● EXERCISE REQUIREMENTS:
Your output should consist solely of the lines from the one holding "841x720 pixels." to the end of the records below, inclusive, reproduced exactly and free of pictures.

(Stored items)
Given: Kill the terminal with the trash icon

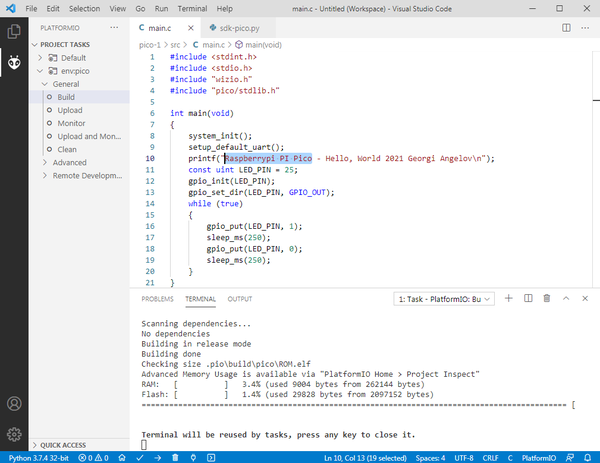Looking at the screenshot, I should (547, 298).
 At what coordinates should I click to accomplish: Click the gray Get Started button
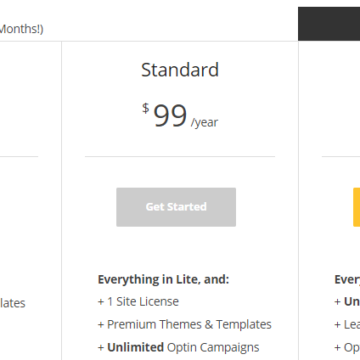coord(176,207)
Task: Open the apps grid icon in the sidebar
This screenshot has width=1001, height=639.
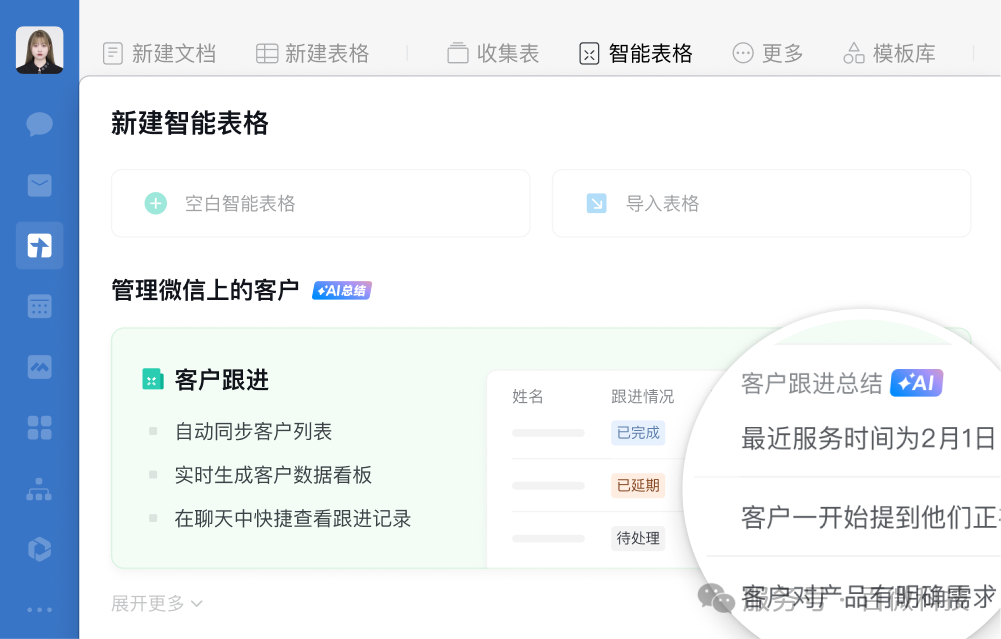Action: point(38,428)
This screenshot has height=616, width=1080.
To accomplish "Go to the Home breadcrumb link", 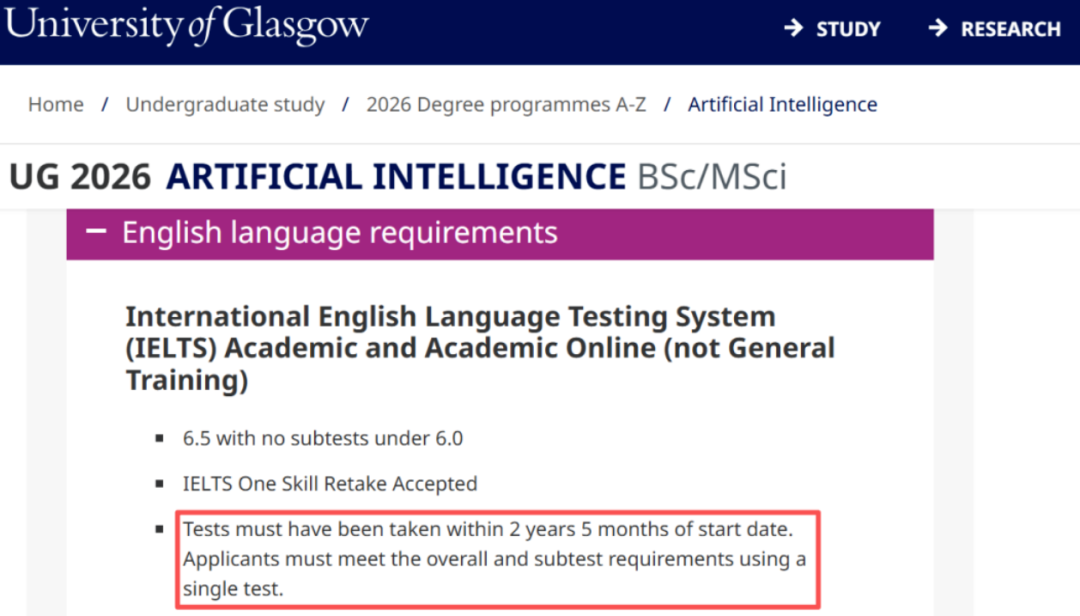I will tap(56, 104).
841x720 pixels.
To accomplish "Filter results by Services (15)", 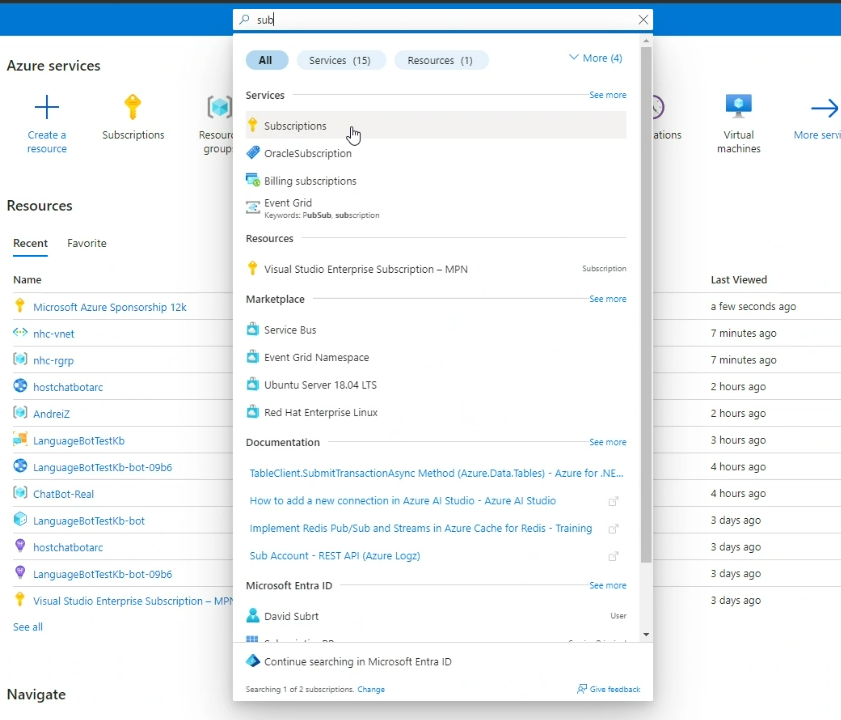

● WRITTEN RESPONSE:
841x720 pixels.
To accomplish "Filter results by Services (15)", 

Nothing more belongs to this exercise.